MARIO RUIZ/Daily Herald
Barbara Holdaway, left, and neighbor Amber Burton look at a poster with plans to relocate the Holdaway home on Geneva road at a UDOT public information meeting at Vineyard Elementary Wednesday, November 28, 2007. Barbara and Grant Holdaway, who's home and business are both on Geneva Road, are one of many families and businesses to be affected by the plans.
Once, a car tire came through the window of their home. A front yard tree has been taken out by car wrecks twice. Now they are hoping to win the UDOT lottery.
Dennis and Diana Carter have lived on a Geneva Road intersection in Pleasant Grove since 1970, and with accidents threatening their property once a month on average, they've had it. They want nothing more than for UDOT to buy the house and tear it down.
Nearly 200 people gathered in Vineyard on Wednesday night to see three possible futures for Geneva Road and comment on which they would like the state to choose. UDOT's $100 million plan is to widen the road to as many as seven lanes in some places.
At Wednesday's meeting UDOT laid out table-sized maps showing three possibilities -- expand Geneva to the east, to the west, or from the center, taking additional land from both sides. The Carters are rooting for the road to go east enough to take out their house. UDOT expects to choose one of the expansion plans, or a combination of the three, by early summer 2008, and will hold another public hearing at that time, said UDOT spokesman Geoff Dupaix.
"It's a dangerous corner," Diana Carter said of her home. "We have no backyard or privacy and we are on display (to the gas station across the street) every time we step out the door."
The couple would like to take a UDOT payout and move to a rambler in the north end of the county. Worst-case scenario, however, is that UDOT will just take part of their yard, leaving the couple to live out their lives with the road closer than ever.
"I would fight it," Dennis Carter said of that possibility. "I don't know how I would fight it, but I would."
Grant and Barbara Holdaway said the state must choose to take land from the center -- their home and livelihood depend on it. The couple own Vineyard Garden Center on Geneva Road, and their home is directly across the street. Expanding to the east would take out the parking lot of their business, ruining it, while expanding to the west would take their home, they said.
And as a Vineyard Town Council member, Grant Holdaway said he fears UDOT will push west, feeling Vineyard can take the hit more easily than Orem on the east side of the street. Going down the center would be most fair, he said.
Michelle Leckie of Provo grew up on Geneva Road and has rented her grandmother's home here for the past seven years. Expanding to the east would either take out the house or bring the road to abut it, she said.
"I don't mind, if I can buy the lot and build a house on the back of the lot," she said. "I like the area because it is close enough to town that it is not like living in the boondocks, but I still have a view.

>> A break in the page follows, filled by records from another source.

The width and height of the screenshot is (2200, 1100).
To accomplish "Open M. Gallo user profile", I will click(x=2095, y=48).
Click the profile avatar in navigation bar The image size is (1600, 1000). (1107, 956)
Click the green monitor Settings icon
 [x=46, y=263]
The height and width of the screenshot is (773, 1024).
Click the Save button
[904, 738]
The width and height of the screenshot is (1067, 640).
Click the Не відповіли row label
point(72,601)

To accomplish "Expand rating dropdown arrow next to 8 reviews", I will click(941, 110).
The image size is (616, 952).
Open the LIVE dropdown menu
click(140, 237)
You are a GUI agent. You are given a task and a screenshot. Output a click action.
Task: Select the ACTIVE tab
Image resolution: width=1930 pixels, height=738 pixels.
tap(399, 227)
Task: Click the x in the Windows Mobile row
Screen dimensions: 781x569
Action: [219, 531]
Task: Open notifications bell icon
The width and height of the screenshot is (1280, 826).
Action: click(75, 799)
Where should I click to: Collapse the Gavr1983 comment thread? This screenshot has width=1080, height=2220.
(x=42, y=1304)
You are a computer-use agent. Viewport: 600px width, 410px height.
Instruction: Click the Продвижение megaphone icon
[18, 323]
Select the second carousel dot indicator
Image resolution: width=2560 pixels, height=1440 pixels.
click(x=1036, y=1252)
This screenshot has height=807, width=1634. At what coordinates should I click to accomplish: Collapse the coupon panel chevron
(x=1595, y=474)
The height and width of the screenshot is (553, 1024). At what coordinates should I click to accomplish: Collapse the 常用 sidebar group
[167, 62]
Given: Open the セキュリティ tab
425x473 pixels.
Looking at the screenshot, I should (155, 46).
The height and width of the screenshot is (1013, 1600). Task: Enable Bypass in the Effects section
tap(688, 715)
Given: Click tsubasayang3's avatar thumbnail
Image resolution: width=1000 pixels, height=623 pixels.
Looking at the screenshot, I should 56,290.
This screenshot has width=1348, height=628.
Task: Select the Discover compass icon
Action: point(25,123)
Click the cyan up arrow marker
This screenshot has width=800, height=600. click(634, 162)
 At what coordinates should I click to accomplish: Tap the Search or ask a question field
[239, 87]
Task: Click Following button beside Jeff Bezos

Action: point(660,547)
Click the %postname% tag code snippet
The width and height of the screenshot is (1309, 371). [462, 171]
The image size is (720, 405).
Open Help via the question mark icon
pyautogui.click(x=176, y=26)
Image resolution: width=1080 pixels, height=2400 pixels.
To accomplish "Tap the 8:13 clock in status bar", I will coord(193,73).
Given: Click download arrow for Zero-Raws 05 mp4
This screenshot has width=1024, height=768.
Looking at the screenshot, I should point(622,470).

Most days I don't mind the traffic, as long as I have a fenced yard."
The owner of a large business along Geneva Road in Orem said he came to the meeting only to discover his business is doomed. All three of UDOT's proposals would include razing his building, he said. He asked his name not be used as he has not begun negotiations with UDOT.
Because his building is used by several tenants, the future is unsure, and everything will depend "on how well they (UDOT) take care of us," he said. "They say we will be taken care of, but will wefi"
After months of study, UDOT has come up with a complex proposal that includes widening the road to seven lanes between Center Street and University Parkway in Orem, and widths varying from three to five lanes the rest of the length of the road, said Dupaix of UDOT.